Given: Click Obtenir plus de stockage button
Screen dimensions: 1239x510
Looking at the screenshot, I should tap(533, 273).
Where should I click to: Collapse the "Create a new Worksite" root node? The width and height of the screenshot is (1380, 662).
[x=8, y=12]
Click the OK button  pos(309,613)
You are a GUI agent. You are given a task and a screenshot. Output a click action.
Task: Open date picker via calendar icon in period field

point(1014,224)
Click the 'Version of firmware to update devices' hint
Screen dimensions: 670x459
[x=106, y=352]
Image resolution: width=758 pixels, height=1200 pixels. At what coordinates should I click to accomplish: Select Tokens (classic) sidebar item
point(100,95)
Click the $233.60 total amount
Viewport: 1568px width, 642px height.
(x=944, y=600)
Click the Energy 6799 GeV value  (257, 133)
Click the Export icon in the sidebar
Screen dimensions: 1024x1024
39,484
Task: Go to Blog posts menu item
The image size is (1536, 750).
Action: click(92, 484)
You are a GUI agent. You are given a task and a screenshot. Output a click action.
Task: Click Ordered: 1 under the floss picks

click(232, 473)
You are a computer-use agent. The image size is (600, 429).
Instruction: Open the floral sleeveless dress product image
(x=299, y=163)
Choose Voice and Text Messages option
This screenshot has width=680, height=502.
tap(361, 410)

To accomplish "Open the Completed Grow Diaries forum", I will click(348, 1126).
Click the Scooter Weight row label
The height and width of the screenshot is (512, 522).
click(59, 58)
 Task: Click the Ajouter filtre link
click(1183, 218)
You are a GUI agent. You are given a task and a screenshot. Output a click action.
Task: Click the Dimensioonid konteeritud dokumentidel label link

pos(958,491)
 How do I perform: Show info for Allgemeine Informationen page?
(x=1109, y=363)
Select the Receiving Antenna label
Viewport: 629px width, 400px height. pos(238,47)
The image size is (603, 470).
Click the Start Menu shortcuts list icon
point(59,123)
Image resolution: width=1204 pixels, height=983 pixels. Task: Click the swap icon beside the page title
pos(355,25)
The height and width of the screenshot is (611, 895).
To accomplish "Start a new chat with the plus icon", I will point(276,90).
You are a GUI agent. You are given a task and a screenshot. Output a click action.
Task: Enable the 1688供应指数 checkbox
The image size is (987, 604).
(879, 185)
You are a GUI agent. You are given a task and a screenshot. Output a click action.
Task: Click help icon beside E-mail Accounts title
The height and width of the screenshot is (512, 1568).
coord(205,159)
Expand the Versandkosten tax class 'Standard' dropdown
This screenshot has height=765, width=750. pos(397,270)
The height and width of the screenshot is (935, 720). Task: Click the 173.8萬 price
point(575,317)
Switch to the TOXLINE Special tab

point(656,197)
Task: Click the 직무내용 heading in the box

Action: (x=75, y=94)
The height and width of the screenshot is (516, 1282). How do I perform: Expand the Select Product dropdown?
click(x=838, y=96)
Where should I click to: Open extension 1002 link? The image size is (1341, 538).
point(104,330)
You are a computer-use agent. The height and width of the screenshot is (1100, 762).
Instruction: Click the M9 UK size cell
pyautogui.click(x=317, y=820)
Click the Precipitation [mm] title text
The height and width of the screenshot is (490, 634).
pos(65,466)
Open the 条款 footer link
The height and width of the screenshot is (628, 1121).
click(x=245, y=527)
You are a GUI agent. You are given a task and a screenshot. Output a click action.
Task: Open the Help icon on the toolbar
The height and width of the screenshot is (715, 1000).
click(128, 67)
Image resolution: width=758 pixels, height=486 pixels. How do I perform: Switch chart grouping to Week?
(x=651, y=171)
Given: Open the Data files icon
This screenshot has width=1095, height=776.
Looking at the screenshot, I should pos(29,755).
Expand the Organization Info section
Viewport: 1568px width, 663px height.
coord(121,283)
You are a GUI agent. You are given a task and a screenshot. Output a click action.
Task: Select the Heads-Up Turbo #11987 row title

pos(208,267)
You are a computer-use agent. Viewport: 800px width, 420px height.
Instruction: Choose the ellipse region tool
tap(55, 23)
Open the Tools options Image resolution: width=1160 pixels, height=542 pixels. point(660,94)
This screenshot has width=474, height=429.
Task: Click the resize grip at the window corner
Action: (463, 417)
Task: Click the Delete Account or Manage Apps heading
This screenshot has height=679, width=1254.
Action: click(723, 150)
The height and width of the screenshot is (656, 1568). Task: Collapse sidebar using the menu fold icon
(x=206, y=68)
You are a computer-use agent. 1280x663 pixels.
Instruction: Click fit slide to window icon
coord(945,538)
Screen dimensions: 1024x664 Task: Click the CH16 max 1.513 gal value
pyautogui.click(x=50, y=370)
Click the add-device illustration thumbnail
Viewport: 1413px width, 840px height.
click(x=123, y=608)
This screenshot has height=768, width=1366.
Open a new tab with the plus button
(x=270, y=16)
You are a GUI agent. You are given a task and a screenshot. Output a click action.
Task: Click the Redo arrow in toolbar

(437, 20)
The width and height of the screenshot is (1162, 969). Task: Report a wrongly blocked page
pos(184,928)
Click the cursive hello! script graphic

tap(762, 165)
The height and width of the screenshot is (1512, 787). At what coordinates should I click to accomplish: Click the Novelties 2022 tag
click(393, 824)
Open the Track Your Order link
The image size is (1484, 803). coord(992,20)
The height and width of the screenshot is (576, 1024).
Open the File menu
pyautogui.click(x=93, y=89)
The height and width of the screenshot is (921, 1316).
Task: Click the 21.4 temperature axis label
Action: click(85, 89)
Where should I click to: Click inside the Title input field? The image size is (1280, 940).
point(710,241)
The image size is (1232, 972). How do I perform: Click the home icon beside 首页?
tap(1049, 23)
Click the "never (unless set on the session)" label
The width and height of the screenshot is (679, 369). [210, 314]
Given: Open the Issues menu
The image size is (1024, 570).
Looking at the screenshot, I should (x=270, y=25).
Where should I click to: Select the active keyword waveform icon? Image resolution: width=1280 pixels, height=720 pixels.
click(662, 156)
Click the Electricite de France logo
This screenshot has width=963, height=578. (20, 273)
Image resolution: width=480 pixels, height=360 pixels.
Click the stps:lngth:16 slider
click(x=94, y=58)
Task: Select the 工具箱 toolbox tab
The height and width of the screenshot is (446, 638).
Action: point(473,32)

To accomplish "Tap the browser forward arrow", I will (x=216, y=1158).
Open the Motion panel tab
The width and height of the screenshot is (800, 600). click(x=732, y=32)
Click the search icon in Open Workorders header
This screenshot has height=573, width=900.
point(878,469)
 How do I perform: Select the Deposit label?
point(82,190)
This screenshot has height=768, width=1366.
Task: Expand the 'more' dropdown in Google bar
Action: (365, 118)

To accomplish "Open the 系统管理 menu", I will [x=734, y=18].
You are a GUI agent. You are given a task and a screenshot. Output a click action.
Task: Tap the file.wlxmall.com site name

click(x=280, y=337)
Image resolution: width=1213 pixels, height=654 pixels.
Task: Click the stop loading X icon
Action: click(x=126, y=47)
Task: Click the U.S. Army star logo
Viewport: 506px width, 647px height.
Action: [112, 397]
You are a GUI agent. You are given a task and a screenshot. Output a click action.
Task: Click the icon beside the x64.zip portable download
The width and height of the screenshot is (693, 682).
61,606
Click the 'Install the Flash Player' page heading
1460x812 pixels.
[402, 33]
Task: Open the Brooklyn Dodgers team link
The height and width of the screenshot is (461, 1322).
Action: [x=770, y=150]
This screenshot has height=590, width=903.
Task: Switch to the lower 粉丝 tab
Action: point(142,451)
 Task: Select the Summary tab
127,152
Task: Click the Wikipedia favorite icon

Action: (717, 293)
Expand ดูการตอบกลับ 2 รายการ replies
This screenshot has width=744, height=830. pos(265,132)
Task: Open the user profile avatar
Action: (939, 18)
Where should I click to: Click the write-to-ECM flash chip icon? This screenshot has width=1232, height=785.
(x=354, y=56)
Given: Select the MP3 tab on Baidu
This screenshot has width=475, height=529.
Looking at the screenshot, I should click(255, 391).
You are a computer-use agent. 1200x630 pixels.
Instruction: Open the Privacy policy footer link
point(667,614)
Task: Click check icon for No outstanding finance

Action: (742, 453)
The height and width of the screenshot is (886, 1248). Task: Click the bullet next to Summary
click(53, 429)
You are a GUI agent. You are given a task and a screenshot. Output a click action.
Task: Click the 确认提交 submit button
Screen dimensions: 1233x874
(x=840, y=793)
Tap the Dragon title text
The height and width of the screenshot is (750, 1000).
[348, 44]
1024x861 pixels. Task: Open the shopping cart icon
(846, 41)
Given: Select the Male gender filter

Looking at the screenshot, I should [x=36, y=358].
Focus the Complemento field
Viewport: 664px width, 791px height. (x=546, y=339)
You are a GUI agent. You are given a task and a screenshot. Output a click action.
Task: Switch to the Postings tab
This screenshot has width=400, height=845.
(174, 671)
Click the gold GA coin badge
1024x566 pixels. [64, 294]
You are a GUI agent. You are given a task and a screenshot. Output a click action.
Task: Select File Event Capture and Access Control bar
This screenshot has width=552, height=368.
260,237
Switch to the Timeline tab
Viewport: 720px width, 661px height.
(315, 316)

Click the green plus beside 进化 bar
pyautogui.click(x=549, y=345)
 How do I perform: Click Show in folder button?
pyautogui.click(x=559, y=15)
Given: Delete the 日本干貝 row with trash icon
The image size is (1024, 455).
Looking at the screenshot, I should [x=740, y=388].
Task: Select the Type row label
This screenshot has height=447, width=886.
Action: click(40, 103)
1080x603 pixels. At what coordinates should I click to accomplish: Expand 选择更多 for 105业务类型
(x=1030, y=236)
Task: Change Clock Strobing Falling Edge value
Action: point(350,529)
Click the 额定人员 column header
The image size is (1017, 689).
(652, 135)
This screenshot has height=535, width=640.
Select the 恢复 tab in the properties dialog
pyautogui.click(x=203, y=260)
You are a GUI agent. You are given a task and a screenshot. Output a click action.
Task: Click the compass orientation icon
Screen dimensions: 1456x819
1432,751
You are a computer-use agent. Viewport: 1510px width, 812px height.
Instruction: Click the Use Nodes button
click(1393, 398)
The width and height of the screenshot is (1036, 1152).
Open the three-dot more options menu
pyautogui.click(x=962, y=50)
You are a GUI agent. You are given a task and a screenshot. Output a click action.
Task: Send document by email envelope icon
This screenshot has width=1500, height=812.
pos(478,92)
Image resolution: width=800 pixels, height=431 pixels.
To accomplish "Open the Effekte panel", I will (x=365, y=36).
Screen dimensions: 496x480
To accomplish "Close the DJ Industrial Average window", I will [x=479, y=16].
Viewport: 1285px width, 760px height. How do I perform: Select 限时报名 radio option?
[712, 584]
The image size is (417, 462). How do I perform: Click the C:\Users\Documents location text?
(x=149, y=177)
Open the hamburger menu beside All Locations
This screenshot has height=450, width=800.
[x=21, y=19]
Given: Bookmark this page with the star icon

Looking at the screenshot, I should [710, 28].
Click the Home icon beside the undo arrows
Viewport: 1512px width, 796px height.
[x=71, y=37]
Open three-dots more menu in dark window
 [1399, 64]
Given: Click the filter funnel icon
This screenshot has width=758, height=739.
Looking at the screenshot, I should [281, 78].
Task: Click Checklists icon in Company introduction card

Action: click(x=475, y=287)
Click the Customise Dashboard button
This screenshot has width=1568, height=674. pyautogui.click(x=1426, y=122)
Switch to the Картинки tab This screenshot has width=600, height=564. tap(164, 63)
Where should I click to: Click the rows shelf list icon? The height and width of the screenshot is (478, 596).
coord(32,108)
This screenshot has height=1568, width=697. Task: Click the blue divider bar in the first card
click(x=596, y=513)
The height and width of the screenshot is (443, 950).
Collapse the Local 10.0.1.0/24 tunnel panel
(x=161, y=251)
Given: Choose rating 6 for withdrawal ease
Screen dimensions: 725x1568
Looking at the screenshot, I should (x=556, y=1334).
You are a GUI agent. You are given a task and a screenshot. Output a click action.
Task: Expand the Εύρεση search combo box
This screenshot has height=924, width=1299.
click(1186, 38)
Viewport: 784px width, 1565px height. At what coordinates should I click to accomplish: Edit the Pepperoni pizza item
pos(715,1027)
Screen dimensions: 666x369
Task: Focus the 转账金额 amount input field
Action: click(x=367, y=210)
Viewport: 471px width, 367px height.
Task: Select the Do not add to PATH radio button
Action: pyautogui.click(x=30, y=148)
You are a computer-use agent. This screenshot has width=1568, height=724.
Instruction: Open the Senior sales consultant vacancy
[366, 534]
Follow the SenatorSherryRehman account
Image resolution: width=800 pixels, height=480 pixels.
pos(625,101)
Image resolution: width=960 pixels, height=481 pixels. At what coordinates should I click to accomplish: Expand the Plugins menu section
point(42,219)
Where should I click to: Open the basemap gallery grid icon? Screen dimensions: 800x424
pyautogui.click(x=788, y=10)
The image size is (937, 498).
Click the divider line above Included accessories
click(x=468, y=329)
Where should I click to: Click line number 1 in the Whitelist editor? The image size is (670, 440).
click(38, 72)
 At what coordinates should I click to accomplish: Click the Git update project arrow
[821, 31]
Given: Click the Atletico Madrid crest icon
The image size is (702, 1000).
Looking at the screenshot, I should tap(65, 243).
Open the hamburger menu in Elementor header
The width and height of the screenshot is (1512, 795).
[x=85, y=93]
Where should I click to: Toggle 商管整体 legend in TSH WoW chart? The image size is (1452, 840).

* [To do]: Your reply must be one number: how many lines of the material hold the string "search".

* [Result for this exercise]: 2